Disney Lorcana‘s second set, announced on Tuesday, expands the hot new trading card game with more than 200 additional cards. When it launches at mass market in December, it will be joined by the game’s first truly collectible retail release: Disney Lorcana: Disney100 Edition. And while this tiny boxed set only features six alternate art cards, they come courtesy of a murderer’s row of artistic talent from Walt Disney Animation Studios itself — including principal artists who helped create Ariel, Genie, Elsa, and more. Let’s look a little closer at some of the folks invited to flex on these tiny little canvases.

First up is Mark Henn, whose career with Walt Disney Animation began in 1980 working on The Fox and the Hound. His decades of work include more than a few Disney princesses, such as Ariel, Belle, Jasmine, Mulan, and Tiana. The veteran artist also worked on Mickey’s Christmas Carol, so it’s no wonder he was asked to render The Mouse himself. He’s done so with a light touch that leaves many of his volumetric sketch lines visible through the final color treatment, an in-progress style that’s reminiscent of art you’d find at Lamplight Lounge or Animator’s Palate on board Disney Dream.
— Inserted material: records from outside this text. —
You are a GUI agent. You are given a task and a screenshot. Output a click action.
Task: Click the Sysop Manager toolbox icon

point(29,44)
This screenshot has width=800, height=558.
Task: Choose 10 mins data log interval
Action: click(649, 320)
Next up is Brittney Lee, a visual development artist whose credits include Wreck-It Ralph, Zootopia, Moana, and Raya and the Last Dragon. However, she’s best known for her work on Frozen and Frozen II where she helped create dresses and hairstyles for the main characters. Turns out she’s responsible for Elsa’s iconic braid, if not the flip itself. Lee also has a thriving Etsy shop where she explores everything from tiki birds to DC Comics heroines in her signature papercraft style.

Moving around the horn, we come next to Eric Goldberg’s work, a fanciful rendering of the all-powerful Genie from Aladdin. He gives the character a rakish grin and the same kind of swirling, curling pose that you’d expect to find in the original 1992 animated feature film. That verisimilitude is likely due to the fact that Goldberg himself was the lead animator for Genie way back when. His credits also include Hercules, Fantasia 2000, and Moana among other Disney and Warner Brothers properties.
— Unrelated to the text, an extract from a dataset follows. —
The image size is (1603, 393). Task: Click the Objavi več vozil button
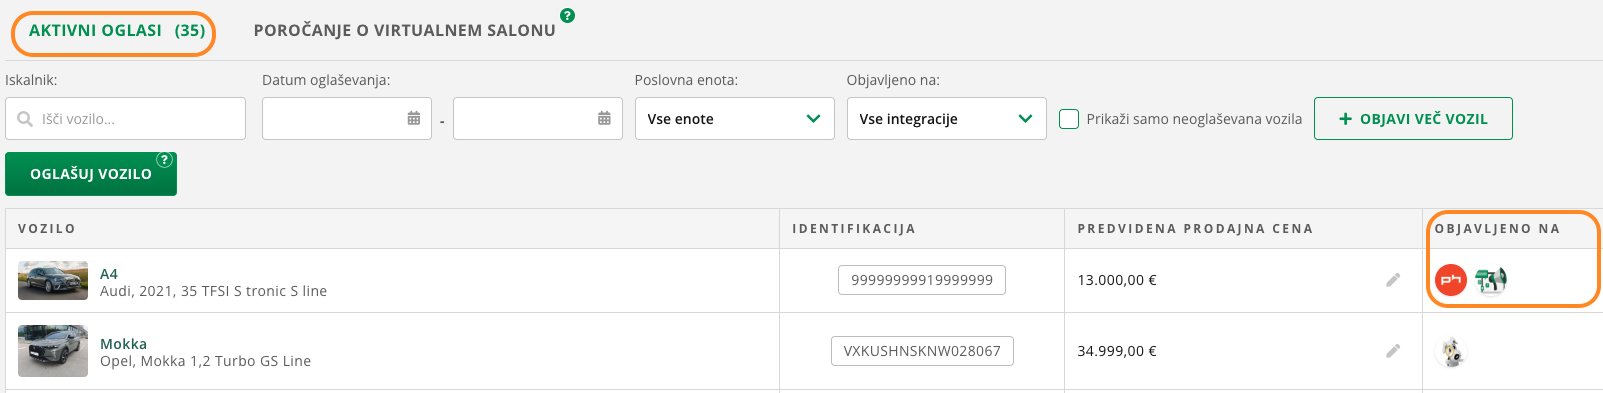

Image: Ravensburger and Disney

The final three cards in the boxed set have just as compelling backstories as the first three. They include Stitch, Abomination, with art by Alex Kupershmidt, the same Ukrainian animator who supervised the animation of Stitch in Lilo and Stitch; Maleficent, by the Spanish-born Lorelay Bov?, whose credits include The Princess and the Frog, Wreck-It Ralph, Tangled, and Big Hero 6; and Maui, rendered by Bill Schwab, a long-time art director whose work includes Frozen 2, Moana, Wreck-it Ralph, and more.
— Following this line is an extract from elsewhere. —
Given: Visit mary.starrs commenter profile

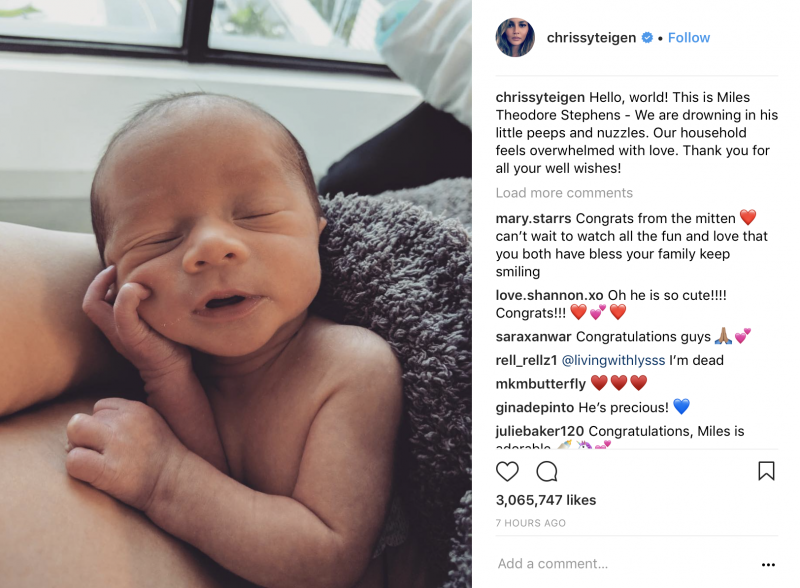Looking at the screenshot, I should [533, 218].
Unlike The First Chapter and the second set of Disney Lorcana cards, Rise of the Floodborn, the collectible Disney 100-themed boxed set won’t be available first at local game shops. Instead, you’ll find Disney Lorcana: Disney100 Edition at retail stores everywhere on Dec. 1, including both small, independent stores and big box retailers. The set includes four booster packs as well, and has a manufacturer’s suggested retail price is $49.99.